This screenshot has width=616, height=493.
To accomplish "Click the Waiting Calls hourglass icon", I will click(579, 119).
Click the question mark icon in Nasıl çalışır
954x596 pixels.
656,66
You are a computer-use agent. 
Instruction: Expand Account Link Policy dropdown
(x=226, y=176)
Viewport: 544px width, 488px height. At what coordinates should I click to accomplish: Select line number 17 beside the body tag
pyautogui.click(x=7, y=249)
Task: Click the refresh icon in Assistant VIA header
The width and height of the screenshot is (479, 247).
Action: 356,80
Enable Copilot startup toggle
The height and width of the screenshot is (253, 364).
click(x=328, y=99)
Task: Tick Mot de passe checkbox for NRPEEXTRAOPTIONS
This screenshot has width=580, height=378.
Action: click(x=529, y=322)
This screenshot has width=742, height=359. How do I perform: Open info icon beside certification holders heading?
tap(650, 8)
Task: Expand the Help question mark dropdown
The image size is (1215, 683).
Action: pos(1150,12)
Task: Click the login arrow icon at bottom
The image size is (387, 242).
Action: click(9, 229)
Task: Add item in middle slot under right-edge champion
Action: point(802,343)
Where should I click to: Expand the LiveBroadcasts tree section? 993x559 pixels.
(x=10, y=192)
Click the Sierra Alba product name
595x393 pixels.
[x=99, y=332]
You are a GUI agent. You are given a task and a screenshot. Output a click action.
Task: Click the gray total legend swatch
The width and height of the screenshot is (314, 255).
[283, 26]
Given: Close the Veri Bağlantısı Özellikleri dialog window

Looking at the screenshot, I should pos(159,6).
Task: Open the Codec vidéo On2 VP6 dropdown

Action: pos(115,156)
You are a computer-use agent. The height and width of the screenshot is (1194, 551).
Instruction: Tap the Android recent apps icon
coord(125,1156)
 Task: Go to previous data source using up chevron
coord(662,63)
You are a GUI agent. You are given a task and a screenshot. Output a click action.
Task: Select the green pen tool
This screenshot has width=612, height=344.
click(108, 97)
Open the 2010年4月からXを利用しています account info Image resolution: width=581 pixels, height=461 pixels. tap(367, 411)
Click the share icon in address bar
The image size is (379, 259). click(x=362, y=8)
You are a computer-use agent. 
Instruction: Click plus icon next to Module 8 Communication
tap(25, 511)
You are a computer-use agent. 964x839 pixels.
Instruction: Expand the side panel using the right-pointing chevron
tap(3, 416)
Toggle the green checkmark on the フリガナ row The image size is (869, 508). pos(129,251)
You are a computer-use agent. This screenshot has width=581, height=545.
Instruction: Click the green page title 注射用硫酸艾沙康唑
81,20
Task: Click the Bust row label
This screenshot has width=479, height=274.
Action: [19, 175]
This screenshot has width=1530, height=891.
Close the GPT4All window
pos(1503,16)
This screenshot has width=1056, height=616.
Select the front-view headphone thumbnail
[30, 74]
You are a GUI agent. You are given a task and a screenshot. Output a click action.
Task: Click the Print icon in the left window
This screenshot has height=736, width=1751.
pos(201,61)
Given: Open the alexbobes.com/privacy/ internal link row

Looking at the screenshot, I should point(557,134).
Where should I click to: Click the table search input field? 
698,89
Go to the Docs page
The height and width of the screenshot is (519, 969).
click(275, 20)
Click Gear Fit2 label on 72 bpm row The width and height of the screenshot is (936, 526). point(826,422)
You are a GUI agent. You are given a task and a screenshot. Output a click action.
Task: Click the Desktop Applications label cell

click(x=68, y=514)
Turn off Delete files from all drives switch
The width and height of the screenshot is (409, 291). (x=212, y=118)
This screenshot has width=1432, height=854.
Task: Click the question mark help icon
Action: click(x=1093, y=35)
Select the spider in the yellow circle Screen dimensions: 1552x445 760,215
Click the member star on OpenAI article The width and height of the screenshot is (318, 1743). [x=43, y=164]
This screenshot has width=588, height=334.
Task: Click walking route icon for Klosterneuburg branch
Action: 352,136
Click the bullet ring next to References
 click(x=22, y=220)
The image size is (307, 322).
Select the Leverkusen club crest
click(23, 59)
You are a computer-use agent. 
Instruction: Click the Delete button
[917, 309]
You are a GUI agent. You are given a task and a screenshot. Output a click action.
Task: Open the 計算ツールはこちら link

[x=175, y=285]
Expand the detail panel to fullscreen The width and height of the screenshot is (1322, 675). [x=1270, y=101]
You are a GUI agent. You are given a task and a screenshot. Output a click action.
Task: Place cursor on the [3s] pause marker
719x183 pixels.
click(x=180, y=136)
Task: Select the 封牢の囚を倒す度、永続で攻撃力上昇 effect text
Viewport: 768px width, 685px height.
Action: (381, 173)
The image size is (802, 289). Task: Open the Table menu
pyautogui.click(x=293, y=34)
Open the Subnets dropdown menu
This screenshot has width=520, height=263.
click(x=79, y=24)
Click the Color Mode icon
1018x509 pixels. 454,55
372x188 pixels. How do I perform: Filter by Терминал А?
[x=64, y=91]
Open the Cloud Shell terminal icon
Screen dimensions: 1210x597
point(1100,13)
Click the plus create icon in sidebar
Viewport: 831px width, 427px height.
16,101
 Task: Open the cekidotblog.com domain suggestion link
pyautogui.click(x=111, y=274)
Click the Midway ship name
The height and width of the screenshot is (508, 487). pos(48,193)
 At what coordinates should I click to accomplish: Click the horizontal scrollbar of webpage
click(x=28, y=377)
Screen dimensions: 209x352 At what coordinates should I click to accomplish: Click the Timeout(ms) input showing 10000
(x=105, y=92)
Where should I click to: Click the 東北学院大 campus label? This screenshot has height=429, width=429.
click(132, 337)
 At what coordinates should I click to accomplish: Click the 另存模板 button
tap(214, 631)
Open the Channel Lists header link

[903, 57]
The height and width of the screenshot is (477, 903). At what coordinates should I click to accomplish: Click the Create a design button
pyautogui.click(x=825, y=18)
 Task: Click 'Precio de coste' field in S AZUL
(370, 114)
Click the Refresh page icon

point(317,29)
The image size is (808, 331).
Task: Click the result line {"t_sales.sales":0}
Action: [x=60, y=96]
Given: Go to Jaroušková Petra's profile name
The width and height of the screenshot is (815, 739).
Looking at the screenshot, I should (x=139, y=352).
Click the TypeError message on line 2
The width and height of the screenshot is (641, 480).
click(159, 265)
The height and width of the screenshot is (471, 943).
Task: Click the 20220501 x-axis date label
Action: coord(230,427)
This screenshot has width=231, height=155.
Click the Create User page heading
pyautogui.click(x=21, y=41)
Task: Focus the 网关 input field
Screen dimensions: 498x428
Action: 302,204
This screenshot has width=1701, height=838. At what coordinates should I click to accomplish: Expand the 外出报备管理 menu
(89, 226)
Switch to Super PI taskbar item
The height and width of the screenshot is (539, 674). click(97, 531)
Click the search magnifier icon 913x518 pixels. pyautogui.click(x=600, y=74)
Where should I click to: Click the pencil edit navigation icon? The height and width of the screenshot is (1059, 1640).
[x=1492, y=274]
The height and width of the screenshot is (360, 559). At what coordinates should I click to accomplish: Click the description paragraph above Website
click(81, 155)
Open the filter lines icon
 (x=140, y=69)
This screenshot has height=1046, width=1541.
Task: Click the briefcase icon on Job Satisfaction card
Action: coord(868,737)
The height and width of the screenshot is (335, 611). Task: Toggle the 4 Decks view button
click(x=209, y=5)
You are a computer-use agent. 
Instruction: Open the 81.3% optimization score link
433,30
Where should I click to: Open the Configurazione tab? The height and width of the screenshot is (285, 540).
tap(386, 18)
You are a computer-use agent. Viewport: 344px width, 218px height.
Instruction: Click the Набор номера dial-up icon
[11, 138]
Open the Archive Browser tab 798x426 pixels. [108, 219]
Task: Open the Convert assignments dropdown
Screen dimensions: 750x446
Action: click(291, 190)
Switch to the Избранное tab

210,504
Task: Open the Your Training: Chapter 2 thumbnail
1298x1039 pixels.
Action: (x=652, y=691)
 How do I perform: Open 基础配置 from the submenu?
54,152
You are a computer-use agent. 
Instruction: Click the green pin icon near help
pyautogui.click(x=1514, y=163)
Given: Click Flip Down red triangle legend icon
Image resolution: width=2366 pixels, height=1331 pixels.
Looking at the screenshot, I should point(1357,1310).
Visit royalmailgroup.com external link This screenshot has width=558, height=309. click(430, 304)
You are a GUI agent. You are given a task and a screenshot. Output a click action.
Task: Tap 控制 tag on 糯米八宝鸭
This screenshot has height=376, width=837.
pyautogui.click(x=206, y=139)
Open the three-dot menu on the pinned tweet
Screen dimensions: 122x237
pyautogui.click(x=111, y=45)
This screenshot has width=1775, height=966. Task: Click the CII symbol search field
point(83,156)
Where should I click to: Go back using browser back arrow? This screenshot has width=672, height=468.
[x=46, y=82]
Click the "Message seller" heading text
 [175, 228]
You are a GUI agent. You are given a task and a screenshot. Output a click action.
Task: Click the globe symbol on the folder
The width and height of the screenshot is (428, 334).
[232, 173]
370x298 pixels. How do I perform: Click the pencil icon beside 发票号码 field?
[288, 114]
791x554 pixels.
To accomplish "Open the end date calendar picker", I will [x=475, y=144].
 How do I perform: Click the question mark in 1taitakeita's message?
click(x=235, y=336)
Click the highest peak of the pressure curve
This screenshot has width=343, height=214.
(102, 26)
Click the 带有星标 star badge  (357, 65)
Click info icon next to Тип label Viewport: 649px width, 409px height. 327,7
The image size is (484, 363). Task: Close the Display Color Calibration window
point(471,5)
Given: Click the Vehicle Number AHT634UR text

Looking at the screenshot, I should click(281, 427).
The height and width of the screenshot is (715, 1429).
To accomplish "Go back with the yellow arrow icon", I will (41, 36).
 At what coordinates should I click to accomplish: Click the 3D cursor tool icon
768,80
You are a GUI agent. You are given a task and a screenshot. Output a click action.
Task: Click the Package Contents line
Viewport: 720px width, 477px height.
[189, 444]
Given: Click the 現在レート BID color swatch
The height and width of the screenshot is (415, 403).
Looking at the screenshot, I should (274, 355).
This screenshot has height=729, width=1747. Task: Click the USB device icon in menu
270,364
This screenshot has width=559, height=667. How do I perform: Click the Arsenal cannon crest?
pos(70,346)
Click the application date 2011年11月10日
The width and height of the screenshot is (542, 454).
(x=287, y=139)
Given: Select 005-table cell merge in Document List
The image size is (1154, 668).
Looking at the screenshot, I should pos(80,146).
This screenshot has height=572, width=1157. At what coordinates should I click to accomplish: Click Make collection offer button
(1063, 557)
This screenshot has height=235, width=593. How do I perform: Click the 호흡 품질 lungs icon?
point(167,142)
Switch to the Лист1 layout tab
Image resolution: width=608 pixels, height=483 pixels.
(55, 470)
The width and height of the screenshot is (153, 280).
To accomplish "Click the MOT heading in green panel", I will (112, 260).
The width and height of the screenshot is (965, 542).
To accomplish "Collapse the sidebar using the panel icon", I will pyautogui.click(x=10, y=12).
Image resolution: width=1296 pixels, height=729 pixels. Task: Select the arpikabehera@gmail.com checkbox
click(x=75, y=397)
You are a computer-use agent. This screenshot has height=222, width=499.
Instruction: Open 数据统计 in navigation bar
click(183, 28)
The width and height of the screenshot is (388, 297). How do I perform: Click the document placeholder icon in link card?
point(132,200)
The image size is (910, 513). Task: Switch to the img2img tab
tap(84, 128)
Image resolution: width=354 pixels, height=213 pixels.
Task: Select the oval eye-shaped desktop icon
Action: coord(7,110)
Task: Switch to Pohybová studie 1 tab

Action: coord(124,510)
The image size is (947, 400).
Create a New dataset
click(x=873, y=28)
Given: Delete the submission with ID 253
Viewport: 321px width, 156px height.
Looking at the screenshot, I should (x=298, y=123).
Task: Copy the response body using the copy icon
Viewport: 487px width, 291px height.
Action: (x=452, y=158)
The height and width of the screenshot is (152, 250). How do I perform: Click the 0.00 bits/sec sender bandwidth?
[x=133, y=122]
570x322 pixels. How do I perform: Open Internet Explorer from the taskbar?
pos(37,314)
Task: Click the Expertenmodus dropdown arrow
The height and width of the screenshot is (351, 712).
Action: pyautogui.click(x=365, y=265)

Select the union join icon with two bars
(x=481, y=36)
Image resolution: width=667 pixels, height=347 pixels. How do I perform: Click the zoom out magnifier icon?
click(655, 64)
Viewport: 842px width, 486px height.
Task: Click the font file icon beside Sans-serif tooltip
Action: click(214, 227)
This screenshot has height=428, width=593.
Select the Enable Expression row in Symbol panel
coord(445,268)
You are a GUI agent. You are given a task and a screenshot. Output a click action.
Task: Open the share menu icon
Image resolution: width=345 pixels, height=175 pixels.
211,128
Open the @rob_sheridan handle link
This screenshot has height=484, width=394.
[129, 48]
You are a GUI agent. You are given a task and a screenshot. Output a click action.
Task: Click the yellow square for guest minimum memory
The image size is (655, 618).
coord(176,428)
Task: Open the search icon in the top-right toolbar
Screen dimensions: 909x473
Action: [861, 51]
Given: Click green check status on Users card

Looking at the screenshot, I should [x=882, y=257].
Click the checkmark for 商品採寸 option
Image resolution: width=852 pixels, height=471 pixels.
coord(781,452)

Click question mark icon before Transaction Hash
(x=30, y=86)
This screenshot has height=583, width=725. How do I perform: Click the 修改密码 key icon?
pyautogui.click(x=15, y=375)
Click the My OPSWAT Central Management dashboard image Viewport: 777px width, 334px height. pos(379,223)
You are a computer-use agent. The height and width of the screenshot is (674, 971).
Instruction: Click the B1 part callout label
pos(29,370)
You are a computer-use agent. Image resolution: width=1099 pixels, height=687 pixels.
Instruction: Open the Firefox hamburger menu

▶ THE PROBLEM
Render the listing as a JSON list of strings, one per line with blank lines omitted, from the line with "Image resolution: width=667" to the line with "Action: [861, 51]".

▶ FULL RESPONSE
[
  "Image resolution: width=667 pixels, height=347 pixels. How do I perform: Click the zoom out magnifier icon?",
  "click(655, 64)",
  "Viewport: 842px width, 486px height.",
  "Task: Click the font file icon beside Sans-serif tooltip",
  "Action: click(214, 227)",
  "This screenshot has height=428, width=593.",
  "Select the Enable Expression row in Symbol panel",
  "coord(445,268)",
  "You are a GUI agent. You are given a task and a screenshot. Output a click action.",
  "Task: Open the share menu icon",
  "Image resolution: width=345 pixels, height=175 pixels.",
  "211,128",
  "Open the @rob_sheridan handle link",
  "This screenshot has height=484, width=394.",
  "[129, 48]",
  "You are a GUI agent. You are given a task and a screenshot. Output a click action.",
  "Task: Click the yellow square for guest minimum memory",
  "The image size is (655, 618).",
  "coord(176,428)",
  "Task: Open the search icon in the top-right toolbar",
  "Screen dimensions: 909x473",
  "Action: [861, 51]"
]